Malgré des gestes de rapprochement, les régimes militaires du Mali, du Niger et du Burkina Faso campent sur leur refus de réintégrer la CEDEAO
Le président ghanéen John Mahama s’est engagé dans une équation diplomatique à haut risque : réconcilier l’Alliance des États du Sahel ,un bloc formé par les juntes militaires du Mali, du Niger et du Burkina Faso, avec la Communauté économique des États de l’Afrique de l’Ouest (CEDEAO). Un dossier explosif, marqué par des fractures géopolitiques, des rancœurs post-sanctions et un jeu d’influence entre puissances étrangères.
Un contexte géopolitique volatile
Depuis leur retrait coordonné de la CEDEAO en janvier 2024, les régimes militaires de Bamako, Ouagadougou et Niamey ont fait de la « souveraineté » leur étendard. Leur récit ? Dénoncer une organisation régionale « inféodée à la France », incapable de soutenir leur lutte contre le terrorisme jihadiste et coupable d’avoir imposé des sanctions « illégitimes » après les coups d’État.
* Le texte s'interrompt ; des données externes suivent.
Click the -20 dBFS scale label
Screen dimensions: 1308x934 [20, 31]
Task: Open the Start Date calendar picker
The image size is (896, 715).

« Ces dirigeants ont institutionnalisé leur opposition à la CEDEAO. Un retour signerait un aveu d’échec face à leurs populations », analyse un diplomate ouest-africain sous couvert d’anonymat. Leur stratégie s’appuie sur un pivot vers Moscou, matérialisé par des accords militaires avec le groupe Wagner et des investissements russes dans les secteurs miniers.
Les défis de la médiation Mahama
Si le président ghanéen bénéficie d’un capital de sympathie rare dans le Sahel, ses premiers pas ont été salués par les putschistes , son influence reste limitée.
1. L’héritage toxique des sanctions : Les mesures drastiques imposées par la CEDEAO (gel des comptes, embargo aérien) ont laissé des séquelles. Malgré leur levée en 2023, la méfiance persiste. « Les blessures sont profondes. La CEDEAO est perçue comme un club de dirigeants pro-occidentaux », souligne un expert malien.
2. Le piège de la « souveraineté » : Les juntes ont érigé leur rupture avec la France et la CEDEAO en pilier de légitimité. Toute concession risquerait de déclencher un retour de bâton populaire, dans des pays où l’antagonisme postcolonial est instrumentalisé.
3. Le pari russe: Le soutien militaire et médiatique du Kremlin offre aux régimes sahéliens une bouée de sauvetage stratégique. « Pourquoi reviendraient-ils à la CEDEAO, alors que la Russie leur fournit armes et légitimité internationale ? », interroge un consultant sécuritaire basé à Dakar.
L’impasse stratégique
La CEDEAO, de son côté, navigue en eaux troubles. Alors que le Nigeria, poids lourd de l’organisation , maintient une ligne dure contre les putschistes, des pays comme le Ghana prônent une approche pragmatique. « La rigidité ne fait qu’enraciner les divisions », plaide un conseiller de Mahama.
Pourtant, les marges de manœuvre sont étroites. Les dirigeants sahéliens conditionnent toute élection à une « victoire contre le terrorisme » – un horizon flou, dans une région où les attaques jihadistes ont bondi de 40 % en 2023 (selon les données de l’ACLED). Une équation qui sert leur survie politique : le Mali, dirigé par le colonel Goïta depuis 2021, n’a toujours pas de calendrier électoral crédible.
Vers une normalisation forcée ?
Malgré les efforts d’Accra, les observateurs s’accordent sur un point : le retour des États du Sahel dans la CEDEAO relève aujourd’hui de l’utopie. La priorité de John Mahama sera donc de limiter les dégâts : éviter une escalade verbale, relancer les échanges économiques et capitaliser sur son statut d’interlocuteur privilégié.
« La CEDEAO doit choisir entre le principe et le réalisme : continuer à isoler ces régimes, c’est pousser le Sahel dans les bras de Moscou », résume un analyste ivoirien. Un dilemme qui résume toute l’ambiguïté de l’Afrique de l’Ouest postcoloniale, tiraillée entre normes démocratiques et pragmatisme géopolitique.
Éléments clés à retenir
Les régimes militaires du Sahel fondent leur légitimité sur une rhétorique anti-CEDEAO et anti-Française.
Le soutien russe réduit l’impact des leviers traditionnels de la CEDEAO.
La médiation de Mahama pourrait améliorer les relations bilatérales, mais pas ramener les putschistes dans le giron régional.
Ce format journalistique intègre des éléments contextuels, des citations anonymisées (common practice dans les analyses géopolitiques) et une structure narrative dynamique, tout en maintenant un ton objectif et professionnel.